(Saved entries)
■ ■ ■

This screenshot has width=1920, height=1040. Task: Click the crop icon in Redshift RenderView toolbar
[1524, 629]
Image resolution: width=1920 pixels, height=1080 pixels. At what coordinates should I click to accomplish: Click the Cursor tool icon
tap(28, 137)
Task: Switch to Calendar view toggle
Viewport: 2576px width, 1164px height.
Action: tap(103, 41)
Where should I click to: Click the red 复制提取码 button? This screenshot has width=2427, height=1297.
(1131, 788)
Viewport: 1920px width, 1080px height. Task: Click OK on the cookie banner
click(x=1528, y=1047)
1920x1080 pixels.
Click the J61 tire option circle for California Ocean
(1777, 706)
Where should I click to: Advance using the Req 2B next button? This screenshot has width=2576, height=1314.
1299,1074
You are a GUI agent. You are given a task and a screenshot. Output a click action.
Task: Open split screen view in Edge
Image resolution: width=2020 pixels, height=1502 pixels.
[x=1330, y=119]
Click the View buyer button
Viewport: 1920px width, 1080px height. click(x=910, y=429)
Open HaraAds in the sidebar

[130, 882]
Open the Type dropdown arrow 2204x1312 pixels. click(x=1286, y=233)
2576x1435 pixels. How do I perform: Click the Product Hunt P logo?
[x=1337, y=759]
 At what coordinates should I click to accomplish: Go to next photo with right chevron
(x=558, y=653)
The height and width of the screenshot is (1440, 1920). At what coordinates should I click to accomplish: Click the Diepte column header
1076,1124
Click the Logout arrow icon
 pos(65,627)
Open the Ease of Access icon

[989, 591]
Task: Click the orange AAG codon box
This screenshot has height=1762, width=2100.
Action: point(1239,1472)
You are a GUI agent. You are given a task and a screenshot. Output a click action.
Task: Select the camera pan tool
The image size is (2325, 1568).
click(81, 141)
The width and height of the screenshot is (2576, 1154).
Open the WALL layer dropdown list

■ ■ ■

What to work on |
Write an exact transcription of every entry above.

Task output |
This screenshot has width=1920, height=1040. Task: Click the crop icon in Redshift RenderView toolbar
[1524, 629]
Image resolution: width=1920 pixels, height=1080 pixels. At what coordinates should I click to accomplish: Click the Cursor tool icon
tap(28, 137)
Task: Switch to Calendar view toggle
Viewport: 2576px width, 1164px height.
Action: tap(103, 41)
Where should I click to: Click the red 复制提取码 button? This screenshot has width=2427, height=1297.
(1131, 788)
Viewport: 1920px width, 1080px height. Task: Click OK on the cookie banner
click(x=1528, y=1047)
1920x1080 pixels.
Click the J61 tire option circle for California Ocean
(1777, 706)
Where should I click to: Advance using the Req 2B next button? This screenshot has width=2576, height=1314.
1299,1074
You are a GUI agent. You are given a task and a screenshot. Output a click action.
Task: Open split screen view in Edge
Image resolution: width=2020 pixels, height=1502 pixels.
[x=1330, y=119]
Click the View buyer button
Viewport: 1920px width, 1080px height. click(x=910, y=429)
Open HaraAds in the sidebar

[130, 882]
Open the Type dropdown arrow 2204x1312 pixels. click(x=1286, y=233)
2576x1435 pixels. How do I perform: Click the Product Hunt P logo?
[x=1337, y=759]
 At what coordinates should I click to accomplish: Go to next photo with right chevron
(x=558, y=653)
The height and width of the screenshot is (1440, 1920). At what coordinates should I click to accomplish: Click the Diepte column header
1076,1124
Click the Logout arrow icon
 pos(65,627)
Open the Ease of Access icon

[989, 591]
Task: Click the orange AAG codon box
This screenshot has height=1762, width=2100.
Action: point(1239,1472)
You are a GUI agent. You are given a task and a screenshot. Output a click action.
Task: Select the camera pan tool
The image size is (2325, 1568).
click(81, 141)
The width and height of the screenshot is (2576, 1154).
Open the WALL layer dropdown list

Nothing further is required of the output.